Full and partial peroxisome proliferation-activated receptor-gamma agonists, but not delta agonist, rescue of dopaminergic neurons in the 6-OHDA Parkinsonian model is associated with inhibition of microglial activation and MMP expression

Abstract

BackgroundPeroxisome proliferator-activated receptor gamma (PPARγ) is a nuclear hormone receptor that has been shown to have anti-inflammatory and matrix metalloproteinase (MMP) inhibitor properties. PPARγ agonists have been shown to have neuroprotective effects in various neurodegeneration models where inflammation is implicated, including models of Parkinson's disease. However, no studies have looked at the effects of partial PPARγ agonists. Experimental approachThe neuroprotective effects of the PPARγ full agonist, pioglitazone (20mg/kg), partial PPARγ agonist GW855266X (15mg/kg) and PPAR-δ full agonist GW610742X (10mg/kg) were investigated in the 6-hydroxydopamine (6-OHDA) model of Parkinson's disease when administered prior to or post 6-OHDA lesioning.
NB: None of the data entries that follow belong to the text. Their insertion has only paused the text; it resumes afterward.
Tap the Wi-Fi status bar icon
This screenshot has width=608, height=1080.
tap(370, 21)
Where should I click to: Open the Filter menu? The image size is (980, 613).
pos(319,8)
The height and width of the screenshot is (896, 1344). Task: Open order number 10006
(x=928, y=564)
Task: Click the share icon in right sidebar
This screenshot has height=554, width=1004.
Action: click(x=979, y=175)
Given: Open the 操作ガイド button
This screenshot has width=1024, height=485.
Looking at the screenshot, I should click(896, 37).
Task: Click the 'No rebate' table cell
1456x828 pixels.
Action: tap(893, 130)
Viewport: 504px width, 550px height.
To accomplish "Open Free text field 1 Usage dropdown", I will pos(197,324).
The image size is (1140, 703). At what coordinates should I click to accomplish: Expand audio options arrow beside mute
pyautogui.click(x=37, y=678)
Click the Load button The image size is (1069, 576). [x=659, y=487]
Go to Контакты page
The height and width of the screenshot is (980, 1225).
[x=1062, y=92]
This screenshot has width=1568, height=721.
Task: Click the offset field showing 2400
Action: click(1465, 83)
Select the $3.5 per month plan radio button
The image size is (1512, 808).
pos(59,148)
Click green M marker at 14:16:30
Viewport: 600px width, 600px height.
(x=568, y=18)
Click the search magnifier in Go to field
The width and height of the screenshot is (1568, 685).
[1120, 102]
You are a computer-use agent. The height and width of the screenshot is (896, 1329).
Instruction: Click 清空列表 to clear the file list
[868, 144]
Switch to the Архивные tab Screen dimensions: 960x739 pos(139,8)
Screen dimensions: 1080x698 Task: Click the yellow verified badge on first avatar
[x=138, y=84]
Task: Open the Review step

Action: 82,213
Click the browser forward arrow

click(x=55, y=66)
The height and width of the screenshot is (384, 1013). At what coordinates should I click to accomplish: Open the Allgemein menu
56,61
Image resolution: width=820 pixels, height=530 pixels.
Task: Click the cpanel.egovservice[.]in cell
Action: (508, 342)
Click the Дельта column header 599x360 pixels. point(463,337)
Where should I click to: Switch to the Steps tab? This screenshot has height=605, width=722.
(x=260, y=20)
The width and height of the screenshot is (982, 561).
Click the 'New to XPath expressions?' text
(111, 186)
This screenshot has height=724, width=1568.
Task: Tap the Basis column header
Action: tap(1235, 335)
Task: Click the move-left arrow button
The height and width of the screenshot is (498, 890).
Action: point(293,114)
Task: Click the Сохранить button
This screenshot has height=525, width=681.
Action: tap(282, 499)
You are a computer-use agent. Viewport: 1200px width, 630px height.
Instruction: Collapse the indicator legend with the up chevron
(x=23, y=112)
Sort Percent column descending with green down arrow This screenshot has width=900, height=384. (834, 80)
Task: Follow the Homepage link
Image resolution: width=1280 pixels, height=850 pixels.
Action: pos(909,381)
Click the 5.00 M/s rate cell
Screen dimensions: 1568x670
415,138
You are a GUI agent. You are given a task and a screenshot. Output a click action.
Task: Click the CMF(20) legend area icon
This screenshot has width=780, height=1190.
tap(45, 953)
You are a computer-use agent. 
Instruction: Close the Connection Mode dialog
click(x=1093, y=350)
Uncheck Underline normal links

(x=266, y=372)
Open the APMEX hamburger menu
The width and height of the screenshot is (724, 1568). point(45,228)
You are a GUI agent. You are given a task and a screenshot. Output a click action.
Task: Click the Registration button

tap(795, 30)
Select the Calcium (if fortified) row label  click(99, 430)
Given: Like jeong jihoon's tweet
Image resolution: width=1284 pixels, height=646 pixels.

The integrity of the nigrostriatal system was assessed by assessing the numbers dopaminergic neurons in the substantia nigra (SN) and by assessing striatal dopamine content. The degree of microglia activation in the SN was also immunohistochemistry assessed utilizing the marker OX-6 for activated microglia and CD-68 a marker for phagocytic microglia. Additionally we performed immunocytochemistry for MMP3 in the SN. Finally, we investigated whether a period of drug withdrawal for a further 7days affected the neuroprotection produced by the PPARγ agonists. Key resultsBoth Pioglitazone and GW855266X protected against 6-OHDA induced loss of dopaminergic neurons in the substantia nigra and depletion of striatal dopamine when administered orally twice daily for either 1) 7day prior to and 7days post lesioning or 2) for 7days starting 2days post lesioning when neurons will be severely traumatized. 6-OHDA lesioning was associated with an increase in microglia activation and in numbers of MMP-3 immunoreactive cells which was attenuated by pioglitazone and GW855266X. Neuroprotective effects were not replicated using the PPARδ agonist GW610742X. Subsequent withdrawal of both Pioglitazone and GW855266X, for a further 7days negated any neuroprotective effect suggesting that long-term administration may be required to attenuate the inflammatory response. Conclusions and implicationsFor the first time a partial PPAR-γ agonist has been shown to be neuroprotectory when administered post lesioning in a Parkinsonian model. Effects may be via the inhibition of microglial and MMP activation and support further research.